From reading Barry's 'How Puppy Works take 2, I would suggest usage of puppy files is as follows:

On a full hard disk install there is no pupsave.2fs at all! All reads and writes are directly to the Linux filesystem on the hard drive.

On a frugal install, (and when operating Puppy from the CD), the pupsave.2fs is used to write CHANGES to any portion of the linux filesystem. (This is much like SHS says in the second paragraph but there he was referring to a full hard disk install - where a pupsave.2fs file does not exist).

On a frugal install the pup_xxx.sfs file holds the unchanged parts of the linux file system and is still important. The pupsave.2fs does NOT contain the whole Puppy distro as stated in SHS's first paragraph. You therefore need a copy of the pup_xxx.sfs file as well as all the other files SHS mentioned for the backup. However, you only have to update your backup copy of the pupsave.2fs to maintain the backup, as all the other files remain unchanged.

Another thing about the SHS first paragraph is that it says the linux / and all subdirectories are stored in the pupsave.2fs file. This is actually the wrong way round. The contents of the pupsave.2fs are layered onto the / of the linux filesystem. This is done by the unionfs or aufs system.

I get totally confused about the SHS second paragraph. vmlinuz is usually in /boot? I thought vmlinuz is the Linux kernel. On a frugal it might be in /boot on the real file system. The comment about /user/bin being in initrd/pup_rw is also a bit odd or maybe just a bit confusing. The initrd directory holds the contents of the initrd.gz (initial RAM disk on bootup). This makes it accessible after the pivot root occurs before the second stage of the boot process although it is only useful for developers. No applications added by the user will apear in here.

I am not sure about the SHS third paragraph. It may be right for a frugal install.

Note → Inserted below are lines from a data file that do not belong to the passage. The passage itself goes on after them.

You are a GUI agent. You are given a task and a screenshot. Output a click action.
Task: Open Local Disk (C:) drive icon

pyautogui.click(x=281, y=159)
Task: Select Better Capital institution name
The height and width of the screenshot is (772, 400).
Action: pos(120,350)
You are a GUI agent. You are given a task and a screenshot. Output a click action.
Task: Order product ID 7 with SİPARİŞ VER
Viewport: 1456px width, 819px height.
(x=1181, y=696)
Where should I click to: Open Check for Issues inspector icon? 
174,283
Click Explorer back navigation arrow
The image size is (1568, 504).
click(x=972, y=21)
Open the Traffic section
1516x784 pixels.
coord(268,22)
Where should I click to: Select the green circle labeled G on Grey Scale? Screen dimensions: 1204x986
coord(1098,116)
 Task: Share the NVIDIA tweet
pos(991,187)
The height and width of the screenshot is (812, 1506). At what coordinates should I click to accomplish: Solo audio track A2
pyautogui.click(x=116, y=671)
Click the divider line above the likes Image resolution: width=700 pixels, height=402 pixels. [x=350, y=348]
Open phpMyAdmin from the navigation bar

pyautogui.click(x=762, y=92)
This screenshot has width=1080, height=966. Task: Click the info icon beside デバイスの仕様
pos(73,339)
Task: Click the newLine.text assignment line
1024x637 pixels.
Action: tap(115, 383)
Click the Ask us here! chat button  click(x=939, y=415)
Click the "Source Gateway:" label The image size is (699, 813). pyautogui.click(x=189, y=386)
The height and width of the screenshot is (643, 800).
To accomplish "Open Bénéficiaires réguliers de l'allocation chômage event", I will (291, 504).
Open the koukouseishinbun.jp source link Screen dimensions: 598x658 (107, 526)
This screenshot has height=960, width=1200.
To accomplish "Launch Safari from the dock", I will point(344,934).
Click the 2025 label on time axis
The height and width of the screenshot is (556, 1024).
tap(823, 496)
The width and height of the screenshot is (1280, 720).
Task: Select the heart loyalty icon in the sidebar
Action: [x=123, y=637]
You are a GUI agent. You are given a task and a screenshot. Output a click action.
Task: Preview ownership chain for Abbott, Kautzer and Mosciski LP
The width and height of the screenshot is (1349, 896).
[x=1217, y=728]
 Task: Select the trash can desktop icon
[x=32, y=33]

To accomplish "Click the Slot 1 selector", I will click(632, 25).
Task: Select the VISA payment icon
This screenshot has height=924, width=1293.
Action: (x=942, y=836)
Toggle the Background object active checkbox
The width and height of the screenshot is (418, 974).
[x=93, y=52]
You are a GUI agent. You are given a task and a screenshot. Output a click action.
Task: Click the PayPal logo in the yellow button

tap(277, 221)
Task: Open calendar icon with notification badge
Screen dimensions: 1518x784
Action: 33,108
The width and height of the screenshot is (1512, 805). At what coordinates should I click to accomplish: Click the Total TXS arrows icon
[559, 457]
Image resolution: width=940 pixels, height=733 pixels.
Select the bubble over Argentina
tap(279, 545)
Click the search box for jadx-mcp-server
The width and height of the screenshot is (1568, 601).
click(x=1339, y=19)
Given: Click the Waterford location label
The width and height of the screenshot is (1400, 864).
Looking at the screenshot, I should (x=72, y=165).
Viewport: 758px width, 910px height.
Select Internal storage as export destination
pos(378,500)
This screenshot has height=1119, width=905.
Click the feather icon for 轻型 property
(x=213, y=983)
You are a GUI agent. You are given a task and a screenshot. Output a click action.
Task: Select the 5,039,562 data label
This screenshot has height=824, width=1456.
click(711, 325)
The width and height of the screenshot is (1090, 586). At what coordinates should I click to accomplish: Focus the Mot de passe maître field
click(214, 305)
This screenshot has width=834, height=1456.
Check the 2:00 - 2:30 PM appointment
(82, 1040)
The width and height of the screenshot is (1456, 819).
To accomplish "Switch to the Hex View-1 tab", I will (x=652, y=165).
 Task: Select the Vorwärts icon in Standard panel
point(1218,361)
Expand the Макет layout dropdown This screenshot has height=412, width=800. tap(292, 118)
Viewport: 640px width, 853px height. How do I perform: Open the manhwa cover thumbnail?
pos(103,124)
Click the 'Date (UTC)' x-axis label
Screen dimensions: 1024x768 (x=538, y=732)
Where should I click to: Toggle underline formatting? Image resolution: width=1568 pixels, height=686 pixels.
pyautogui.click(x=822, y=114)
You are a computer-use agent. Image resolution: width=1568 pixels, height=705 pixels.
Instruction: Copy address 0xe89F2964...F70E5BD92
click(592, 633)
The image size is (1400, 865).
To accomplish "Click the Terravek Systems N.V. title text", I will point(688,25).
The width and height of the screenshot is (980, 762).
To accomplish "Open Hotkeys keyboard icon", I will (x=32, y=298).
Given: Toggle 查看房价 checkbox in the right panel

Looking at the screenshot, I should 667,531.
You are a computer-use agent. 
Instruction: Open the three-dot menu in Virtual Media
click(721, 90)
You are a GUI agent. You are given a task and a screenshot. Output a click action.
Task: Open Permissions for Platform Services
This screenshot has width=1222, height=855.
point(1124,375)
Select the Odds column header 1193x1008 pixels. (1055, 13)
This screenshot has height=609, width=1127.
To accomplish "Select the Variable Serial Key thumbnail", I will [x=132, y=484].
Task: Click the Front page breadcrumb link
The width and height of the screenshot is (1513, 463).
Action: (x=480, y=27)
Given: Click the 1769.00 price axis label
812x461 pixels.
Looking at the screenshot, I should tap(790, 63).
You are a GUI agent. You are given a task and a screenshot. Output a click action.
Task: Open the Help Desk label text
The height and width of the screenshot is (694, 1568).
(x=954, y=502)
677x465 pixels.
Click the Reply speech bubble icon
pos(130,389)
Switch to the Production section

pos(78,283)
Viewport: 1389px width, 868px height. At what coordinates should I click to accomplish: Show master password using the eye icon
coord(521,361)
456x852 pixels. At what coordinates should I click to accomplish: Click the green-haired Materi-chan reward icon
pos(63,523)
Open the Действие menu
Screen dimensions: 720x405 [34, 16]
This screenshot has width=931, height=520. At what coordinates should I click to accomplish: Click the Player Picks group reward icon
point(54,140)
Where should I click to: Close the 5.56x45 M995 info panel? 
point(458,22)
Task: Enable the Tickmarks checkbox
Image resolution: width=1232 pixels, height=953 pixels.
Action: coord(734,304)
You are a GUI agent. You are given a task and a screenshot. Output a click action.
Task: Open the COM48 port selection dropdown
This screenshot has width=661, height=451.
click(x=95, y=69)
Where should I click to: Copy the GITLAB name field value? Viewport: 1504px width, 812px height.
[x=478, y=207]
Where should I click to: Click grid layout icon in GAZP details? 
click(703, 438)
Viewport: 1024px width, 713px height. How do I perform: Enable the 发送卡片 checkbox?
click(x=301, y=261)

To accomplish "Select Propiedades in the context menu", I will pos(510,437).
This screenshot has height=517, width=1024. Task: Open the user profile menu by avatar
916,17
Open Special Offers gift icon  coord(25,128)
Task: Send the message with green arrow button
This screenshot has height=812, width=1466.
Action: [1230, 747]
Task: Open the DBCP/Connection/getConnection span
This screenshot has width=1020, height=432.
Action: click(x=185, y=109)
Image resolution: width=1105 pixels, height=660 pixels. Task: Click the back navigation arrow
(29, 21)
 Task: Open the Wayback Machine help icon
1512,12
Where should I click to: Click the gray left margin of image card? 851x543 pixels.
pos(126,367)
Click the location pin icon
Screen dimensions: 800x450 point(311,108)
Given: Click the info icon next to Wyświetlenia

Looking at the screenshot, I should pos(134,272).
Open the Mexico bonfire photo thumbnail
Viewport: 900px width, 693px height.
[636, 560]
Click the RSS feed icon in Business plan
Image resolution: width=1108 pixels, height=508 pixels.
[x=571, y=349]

Writes occur to the pupsave.2fs file directly but how often they are written from cache is unknown to me. As I said earlier there is no pupsave.2fs file on a full hard disk install. One thing I do know is that when the pupsave.2fs file is on a flashdrive then Barry does indeed use a tempory file in RAM for storage of changes. This is then saved to pupsave.2fs at fixed intervals to minimise the number of writes to the flash drive. Is this what SHS was referring to?

To sum up I think there are serious flaws in the referenced three paragraphs. I wouldn't care if it was solely in this thread. However, it has now been copied to the Wiki where everyone will take it as the truth. These paragraphs need amendment or removal from the wiki. I prefer the latter with perhaps a reference to Barry's How Puppy Works take 2 for users who really want to know how the file system works. I am not sure how the subtleties of pupsave.2fs and pup_xxxx.sfs help to make an informed decision on whether to do a frugal or do a full hard disk install.

With regard to the Wiki entry I wonder about the 'Short Version' comments on ease of upgrade. I have never used a full install, but I would have thought, when you have added your own applications, some people would think they are easier to upgrade than frugals . I guess this is a subjective judgement.